The Chogoria route we took up is fantastic. The Sirimon we took down is mediocre. The whole park is quite littered with plastic bottles. Still, I definitely recommend it, more so than Kili, because you don't have to take a guide if you go in a group. Definitely hike the Chogoria route though.

Samburu
After Mt. Kenya we had planned to go to Meru National Park, but I thought it would be too brushy to see game, and GF couldn't remember why she originally wanted to go there, so we changed course and went to Samburu. I really like the northern part of Kenya; the environment is ridiculously harsh. After a fun hour waiting with a bunch of qat-chewing dudes, we squeezed 25 people in a matatu and made it to Isiolo. We tracked down a Land Cruiser (I want one!) for the next day, and spent it driving around Samburu and Buffalo Springs. We saw no lions, but lots of everything else. Crocodile sex, for example.

Safari ants interrupted our camping that night, but otherwise our return to Nairobi was uneventful. We spent only enough time to buy french fries, then headed to Lake Naivasha.

Lake Naivasha
We spent one night at Camp Carnelly's, a backpacker's place on the southern shore of the lake. The next day we hiked up Mt. Longonot, which is the most volcano-y volcano I've ever seen, with a perfect crater and a trail all the way around it. We then spent two nights at Sanctuary Farm, which is a working dairy farm that's overrun with zebra, impala, gazelle, giraffe, water buffalo, water buck, and wildebeest that you can go horseback riding amongst. Hell, you can just go walking or running amongst them too. It's on the lake, and right next to Crescent Island, which had wide open vistas and big open fields where you can pretend you're Farley Mowat running naked with the caribou, except with your clothes on with wildebeest. We didn't make it to Hell's Gate National Park, so I'd like to go there some day. The lower gorge is closed after children were killed in a flash flood.

Kisumu
The two largest highways (Nakuru-Eldoret-Malaba, and Mombasa-Nairobi-Kisumu-Busia) in Kenya are probably also the shittiest. Don't ever take them in anything smaller than a full-size bus. The Nakuru to Kisumu stretch is currently about half dirt diversions. Once the construction work is finished on that half, the other half will be in horrible shape because the construction companies I'm sure will only lay down 1/3 of the asphalt they're supposed to and they only got the bid in the first place because they're buddies with some MP. 

We did however finally make it to Kisumu and had dinner at the Yacht Club (they let the riff-raff in on Friday, I'm going again tomorrow).

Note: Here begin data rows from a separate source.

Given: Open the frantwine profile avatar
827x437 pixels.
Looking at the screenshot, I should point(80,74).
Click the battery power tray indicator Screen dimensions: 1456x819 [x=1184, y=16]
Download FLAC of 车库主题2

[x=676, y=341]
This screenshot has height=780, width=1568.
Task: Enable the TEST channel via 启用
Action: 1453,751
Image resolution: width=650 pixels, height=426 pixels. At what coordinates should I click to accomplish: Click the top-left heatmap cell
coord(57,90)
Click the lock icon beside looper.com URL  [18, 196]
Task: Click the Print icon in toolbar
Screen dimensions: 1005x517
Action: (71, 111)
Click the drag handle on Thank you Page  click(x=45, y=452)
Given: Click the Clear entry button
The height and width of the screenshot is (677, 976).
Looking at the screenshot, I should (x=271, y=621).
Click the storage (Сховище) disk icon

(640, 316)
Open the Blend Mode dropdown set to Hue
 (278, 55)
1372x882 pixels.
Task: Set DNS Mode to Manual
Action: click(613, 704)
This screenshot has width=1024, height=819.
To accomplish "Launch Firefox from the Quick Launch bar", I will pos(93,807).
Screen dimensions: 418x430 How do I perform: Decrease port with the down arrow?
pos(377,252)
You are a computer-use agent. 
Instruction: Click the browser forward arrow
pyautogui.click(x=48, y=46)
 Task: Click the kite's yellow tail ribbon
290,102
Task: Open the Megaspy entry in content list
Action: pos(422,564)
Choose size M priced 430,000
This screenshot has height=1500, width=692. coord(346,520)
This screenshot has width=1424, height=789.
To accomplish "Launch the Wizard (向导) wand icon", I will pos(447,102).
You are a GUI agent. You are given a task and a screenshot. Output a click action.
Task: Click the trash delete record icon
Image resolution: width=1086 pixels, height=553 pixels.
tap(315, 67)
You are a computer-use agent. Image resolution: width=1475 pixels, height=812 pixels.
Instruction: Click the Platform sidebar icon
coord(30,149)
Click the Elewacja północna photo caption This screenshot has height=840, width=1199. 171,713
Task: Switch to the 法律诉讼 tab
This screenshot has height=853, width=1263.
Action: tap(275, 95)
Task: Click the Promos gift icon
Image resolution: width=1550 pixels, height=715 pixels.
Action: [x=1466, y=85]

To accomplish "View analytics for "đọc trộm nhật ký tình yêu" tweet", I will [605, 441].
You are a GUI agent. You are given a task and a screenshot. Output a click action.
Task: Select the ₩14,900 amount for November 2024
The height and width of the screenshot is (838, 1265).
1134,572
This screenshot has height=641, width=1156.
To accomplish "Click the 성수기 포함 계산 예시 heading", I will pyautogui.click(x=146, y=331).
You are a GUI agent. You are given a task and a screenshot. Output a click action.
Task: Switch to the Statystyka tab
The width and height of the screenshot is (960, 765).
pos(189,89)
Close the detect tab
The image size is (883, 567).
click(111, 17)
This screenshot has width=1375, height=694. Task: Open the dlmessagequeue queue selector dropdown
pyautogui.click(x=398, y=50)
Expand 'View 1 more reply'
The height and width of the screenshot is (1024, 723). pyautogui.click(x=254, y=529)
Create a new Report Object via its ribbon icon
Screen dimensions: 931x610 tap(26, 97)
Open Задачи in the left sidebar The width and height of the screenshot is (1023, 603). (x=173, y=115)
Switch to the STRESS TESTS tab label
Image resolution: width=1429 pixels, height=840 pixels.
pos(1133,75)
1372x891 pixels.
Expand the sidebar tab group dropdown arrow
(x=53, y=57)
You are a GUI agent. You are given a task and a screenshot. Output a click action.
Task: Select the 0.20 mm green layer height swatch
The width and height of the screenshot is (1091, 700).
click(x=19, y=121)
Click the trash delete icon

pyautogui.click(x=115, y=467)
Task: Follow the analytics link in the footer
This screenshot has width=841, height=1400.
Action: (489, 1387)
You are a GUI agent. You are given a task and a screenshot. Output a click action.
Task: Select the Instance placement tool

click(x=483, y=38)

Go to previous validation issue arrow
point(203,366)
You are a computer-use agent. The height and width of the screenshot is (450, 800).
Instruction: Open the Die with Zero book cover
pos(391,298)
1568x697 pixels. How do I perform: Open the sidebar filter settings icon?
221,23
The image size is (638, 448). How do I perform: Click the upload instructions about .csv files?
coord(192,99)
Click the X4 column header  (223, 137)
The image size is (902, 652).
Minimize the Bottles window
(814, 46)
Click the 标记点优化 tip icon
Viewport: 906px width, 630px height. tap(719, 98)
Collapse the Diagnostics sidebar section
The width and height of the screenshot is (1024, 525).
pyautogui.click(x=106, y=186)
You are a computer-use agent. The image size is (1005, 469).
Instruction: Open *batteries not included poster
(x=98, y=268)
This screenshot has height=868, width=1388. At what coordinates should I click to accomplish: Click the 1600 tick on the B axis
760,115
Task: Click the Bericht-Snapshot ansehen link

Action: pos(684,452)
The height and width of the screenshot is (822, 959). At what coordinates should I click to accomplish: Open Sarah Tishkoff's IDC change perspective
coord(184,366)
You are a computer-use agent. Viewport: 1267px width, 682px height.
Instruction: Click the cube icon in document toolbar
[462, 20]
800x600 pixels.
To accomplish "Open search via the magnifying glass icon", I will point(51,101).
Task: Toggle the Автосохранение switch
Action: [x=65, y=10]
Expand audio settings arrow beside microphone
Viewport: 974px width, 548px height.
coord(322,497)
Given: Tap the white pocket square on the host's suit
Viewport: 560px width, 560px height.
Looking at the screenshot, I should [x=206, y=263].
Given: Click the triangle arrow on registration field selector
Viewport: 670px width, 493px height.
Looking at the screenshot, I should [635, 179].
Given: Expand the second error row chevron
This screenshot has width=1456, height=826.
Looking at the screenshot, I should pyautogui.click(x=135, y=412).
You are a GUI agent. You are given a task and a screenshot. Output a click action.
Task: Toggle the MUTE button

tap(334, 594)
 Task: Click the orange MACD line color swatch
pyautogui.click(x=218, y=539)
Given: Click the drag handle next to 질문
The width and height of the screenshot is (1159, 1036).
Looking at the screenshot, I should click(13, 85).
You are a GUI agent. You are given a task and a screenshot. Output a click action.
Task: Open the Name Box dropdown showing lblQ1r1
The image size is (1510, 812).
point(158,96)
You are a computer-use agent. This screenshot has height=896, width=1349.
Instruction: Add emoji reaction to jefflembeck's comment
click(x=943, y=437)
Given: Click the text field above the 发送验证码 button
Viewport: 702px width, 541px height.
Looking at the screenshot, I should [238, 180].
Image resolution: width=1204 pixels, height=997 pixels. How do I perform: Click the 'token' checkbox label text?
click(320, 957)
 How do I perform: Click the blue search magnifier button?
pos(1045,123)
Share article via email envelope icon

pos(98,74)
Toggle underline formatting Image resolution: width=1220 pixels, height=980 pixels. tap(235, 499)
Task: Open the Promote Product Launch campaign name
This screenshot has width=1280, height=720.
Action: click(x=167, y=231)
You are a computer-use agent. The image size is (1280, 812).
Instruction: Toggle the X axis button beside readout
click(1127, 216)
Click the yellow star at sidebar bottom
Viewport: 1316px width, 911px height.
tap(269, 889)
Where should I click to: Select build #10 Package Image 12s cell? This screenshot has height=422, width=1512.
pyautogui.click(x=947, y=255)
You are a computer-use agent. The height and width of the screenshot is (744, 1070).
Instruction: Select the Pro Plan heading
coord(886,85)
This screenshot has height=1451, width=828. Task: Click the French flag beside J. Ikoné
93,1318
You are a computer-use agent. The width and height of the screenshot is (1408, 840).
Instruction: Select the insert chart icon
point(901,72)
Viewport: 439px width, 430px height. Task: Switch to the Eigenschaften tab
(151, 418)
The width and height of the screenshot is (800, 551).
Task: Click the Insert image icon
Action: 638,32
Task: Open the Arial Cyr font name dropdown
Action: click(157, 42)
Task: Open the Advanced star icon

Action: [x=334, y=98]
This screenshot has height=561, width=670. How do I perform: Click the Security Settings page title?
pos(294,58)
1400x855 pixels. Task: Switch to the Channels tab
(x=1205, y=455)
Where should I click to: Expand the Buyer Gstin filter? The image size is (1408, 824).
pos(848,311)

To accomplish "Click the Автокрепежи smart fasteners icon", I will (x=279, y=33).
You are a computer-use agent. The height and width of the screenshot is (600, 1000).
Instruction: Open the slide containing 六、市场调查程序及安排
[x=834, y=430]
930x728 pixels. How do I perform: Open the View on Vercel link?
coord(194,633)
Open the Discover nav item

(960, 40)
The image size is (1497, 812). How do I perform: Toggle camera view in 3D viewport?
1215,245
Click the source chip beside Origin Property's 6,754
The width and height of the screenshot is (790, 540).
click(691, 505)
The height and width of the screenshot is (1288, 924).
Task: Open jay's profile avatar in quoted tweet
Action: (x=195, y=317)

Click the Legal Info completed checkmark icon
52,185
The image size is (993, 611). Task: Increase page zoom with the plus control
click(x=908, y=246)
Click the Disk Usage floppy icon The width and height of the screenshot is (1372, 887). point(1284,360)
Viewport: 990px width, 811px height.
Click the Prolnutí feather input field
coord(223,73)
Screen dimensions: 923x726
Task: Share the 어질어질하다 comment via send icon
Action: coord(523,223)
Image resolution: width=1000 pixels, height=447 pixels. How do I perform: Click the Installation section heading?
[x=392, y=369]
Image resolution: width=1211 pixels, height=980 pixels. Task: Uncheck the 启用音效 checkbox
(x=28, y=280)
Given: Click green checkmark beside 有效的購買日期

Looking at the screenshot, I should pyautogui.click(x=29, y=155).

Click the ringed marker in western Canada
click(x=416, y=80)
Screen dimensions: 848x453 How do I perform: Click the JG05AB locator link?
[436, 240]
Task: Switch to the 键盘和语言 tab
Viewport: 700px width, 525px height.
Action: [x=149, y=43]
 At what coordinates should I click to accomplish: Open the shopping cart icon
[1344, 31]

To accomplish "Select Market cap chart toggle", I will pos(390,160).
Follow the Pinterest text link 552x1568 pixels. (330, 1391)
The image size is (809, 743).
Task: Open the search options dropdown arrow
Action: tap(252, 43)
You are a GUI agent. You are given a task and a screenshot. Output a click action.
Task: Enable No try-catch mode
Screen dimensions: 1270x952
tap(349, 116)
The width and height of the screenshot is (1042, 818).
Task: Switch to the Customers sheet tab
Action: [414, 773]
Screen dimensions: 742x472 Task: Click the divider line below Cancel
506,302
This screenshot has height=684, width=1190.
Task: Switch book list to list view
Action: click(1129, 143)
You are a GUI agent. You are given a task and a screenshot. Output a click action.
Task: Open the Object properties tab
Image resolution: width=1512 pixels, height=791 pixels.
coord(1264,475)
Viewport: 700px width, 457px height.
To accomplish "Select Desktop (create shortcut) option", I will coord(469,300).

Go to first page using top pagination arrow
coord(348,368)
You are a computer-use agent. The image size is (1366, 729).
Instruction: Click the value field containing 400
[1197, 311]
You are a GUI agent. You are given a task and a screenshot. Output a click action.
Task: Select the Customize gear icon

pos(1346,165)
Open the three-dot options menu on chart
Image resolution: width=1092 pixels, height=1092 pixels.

We wandered around the rusty old port the next morning and GF finally saw a hippo, if barely.

Kakamega
GF hung out at my place while I went back to work. She bought me some pretty plants, but failed miserably in her attempt to buy me a sheep.  She convinced me that baba ghanoush is dip worthy of sharing the same table as hummus. We rode my motorcycle to the rain forest, then she went back to the US, where George and I will be headed on August 12.

Since then I made sauerkraut, rode my motorcycle 800km, ran a marathon, watched the Jacques Mesrine movies, and did a ton of work.